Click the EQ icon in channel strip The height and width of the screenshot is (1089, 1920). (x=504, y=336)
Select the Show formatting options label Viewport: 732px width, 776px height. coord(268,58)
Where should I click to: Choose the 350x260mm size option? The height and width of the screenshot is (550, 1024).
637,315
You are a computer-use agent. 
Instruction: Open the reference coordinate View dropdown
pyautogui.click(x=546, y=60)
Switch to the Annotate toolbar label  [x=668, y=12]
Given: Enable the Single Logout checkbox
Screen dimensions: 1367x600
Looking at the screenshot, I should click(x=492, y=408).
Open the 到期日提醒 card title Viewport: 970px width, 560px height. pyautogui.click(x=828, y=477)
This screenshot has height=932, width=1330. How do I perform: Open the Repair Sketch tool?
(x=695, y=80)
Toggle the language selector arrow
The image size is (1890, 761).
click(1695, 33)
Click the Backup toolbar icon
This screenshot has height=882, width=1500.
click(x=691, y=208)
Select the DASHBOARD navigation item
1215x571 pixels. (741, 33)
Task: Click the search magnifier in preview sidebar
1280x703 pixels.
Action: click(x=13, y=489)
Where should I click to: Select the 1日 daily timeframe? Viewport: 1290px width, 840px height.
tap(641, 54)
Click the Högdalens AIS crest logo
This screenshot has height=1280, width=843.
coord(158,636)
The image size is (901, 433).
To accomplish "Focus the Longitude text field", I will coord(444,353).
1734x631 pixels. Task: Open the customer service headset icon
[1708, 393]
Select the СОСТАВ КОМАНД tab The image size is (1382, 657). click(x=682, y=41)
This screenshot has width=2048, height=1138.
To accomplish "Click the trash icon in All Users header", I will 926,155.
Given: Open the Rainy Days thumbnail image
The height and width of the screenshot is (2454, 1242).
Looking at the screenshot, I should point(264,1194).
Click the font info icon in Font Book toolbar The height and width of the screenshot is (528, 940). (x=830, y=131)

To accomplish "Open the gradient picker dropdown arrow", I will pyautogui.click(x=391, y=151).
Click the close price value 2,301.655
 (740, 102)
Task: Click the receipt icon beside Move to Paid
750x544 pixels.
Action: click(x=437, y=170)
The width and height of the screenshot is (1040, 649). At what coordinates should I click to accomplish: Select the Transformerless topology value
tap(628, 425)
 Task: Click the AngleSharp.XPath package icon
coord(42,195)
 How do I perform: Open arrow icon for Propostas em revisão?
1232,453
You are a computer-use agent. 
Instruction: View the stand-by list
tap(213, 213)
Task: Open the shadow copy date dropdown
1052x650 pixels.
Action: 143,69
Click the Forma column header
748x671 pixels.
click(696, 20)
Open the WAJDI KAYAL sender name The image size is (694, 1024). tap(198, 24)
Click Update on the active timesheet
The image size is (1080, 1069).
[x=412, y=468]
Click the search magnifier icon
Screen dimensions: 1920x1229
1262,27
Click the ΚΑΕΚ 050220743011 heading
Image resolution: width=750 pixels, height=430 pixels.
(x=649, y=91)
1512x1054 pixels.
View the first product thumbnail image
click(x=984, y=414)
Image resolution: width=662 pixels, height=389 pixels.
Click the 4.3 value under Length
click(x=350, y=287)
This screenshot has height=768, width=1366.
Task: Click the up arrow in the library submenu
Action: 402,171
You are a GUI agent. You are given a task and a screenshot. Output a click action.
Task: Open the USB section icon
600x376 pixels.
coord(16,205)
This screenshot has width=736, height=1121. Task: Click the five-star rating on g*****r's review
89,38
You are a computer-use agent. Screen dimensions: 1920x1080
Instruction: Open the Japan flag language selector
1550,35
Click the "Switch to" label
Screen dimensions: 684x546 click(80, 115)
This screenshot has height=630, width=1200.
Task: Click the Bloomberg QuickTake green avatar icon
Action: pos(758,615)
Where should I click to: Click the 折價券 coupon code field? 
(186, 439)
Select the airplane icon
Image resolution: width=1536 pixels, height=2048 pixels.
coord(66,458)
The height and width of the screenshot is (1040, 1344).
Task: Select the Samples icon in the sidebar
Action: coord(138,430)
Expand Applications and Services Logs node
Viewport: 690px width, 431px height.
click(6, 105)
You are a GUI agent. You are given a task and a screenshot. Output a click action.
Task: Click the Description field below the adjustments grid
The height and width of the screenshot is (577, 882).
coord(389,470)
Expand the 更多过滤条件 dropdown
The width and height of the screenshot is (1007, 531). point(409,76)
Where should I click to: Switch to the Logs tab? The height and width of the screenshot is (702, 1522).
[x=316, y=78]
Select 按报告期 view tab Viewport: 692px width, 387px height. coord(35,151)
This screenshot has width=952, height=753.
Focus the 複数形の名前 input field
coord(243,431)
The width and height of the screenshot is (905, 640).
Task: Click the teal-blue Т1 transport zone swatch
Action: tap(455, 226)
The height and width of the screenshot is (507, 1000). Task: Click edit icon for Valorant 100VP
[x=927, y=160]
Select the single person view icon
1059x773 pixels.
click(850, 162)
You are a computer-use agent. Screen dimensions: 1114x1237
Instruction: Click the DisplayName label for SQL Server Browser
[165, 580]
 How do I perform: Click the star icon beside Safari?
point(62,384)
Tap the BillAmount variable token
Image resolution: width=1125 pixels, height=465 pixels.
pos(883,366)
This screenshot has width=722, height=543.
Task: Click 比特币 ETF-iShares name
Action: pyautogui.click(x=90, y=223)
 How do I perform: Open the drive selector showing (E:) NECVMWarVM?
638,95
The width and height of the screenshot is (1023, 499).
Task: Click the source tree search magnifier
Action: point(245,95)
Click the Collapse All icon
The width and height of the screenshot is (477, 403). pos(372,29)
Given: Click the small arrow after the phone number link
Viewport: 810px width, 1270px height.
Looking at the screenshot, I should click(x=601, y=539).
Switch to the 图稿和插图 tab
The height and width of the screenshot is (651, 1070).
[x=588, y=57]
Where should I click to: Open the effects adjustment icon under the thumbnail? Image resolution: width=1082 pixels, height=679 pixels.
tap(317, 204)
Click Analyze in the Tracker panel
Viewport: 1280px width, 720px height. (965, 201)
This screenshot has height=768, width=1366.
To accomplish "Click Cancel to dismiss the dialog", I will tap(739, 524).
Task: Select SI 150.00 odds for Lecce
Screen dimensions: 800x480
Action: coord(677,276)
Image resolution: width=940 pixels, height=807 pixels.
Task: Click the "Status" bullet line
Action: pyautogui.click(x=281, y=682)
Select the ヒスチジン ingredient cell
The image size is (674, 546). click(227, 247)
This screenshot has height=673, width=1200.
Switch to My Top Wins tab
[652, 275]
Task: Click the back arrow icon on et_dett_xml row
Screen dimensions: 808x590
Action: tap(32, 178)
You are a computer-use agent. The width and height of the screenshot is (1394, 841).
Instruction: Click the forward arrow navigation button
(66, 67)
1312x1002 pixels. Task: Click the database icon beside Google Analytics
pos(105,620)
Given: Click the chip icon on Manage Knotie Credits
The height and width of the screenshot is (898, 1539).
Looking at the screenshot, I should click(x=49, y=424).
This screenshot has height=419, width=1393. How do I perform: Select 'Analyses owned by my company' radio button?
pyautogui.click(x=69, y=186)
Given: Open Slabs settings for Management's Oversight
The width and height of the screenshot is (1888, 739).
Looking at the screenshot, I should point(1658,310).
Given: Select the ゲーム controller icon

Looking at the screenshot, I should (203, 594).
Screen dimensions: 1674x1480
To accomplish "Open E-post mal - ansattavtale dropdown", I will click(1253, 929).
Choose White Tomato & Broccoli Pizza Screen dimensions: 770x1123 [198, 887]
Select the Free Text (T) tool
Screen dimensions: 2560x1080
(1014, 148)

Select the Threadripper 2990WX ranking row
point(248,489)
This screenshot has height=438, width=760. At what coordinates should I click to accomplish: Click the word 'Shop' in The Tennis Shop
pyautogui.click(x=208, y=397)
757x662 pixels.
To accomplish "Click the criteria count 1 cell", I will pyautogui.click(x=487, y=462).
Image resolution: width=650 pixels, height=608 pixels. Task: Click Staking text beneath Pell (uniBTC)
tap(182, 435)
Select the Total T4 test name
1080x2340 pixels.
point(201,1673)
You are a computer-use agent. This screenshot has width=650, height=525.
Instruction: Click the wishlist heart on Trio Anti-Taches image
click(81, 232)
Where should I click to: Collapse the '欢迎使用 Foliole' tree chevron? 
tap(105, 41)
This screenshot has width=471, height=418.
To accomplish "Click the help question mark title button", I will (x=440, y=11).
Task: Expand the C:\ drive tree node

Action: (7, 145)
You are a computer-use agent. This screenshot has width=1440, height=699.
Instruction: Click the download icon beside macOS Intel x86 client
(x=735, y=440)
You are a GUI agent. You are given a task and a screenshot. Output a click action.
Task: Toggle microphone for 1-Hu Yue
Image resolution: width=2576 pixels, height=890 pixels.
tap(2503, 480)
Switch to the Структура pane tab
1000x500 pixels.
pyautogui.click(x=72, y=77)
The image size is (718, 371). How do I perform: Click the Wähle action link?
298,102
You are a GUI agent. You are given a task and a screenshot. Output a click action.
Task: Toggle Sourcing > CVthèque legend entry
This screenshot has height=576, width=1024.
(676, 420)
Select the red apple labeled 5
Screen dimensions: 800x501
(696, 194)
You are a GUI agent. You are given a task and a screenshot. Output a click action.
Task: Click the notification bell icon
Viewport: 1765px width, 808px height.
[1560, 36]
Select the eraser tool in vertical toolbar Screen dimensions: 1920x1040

Your objective -
Out of the material above, select every line that holds the string "title".

Solution to this task -
Open the 到期日提醒 card title Viewport: 970px width, 560px height. pyautogui.click(x=828, y=477)
To accomplish "Click the help question mark title button", I will (x=440, y=11).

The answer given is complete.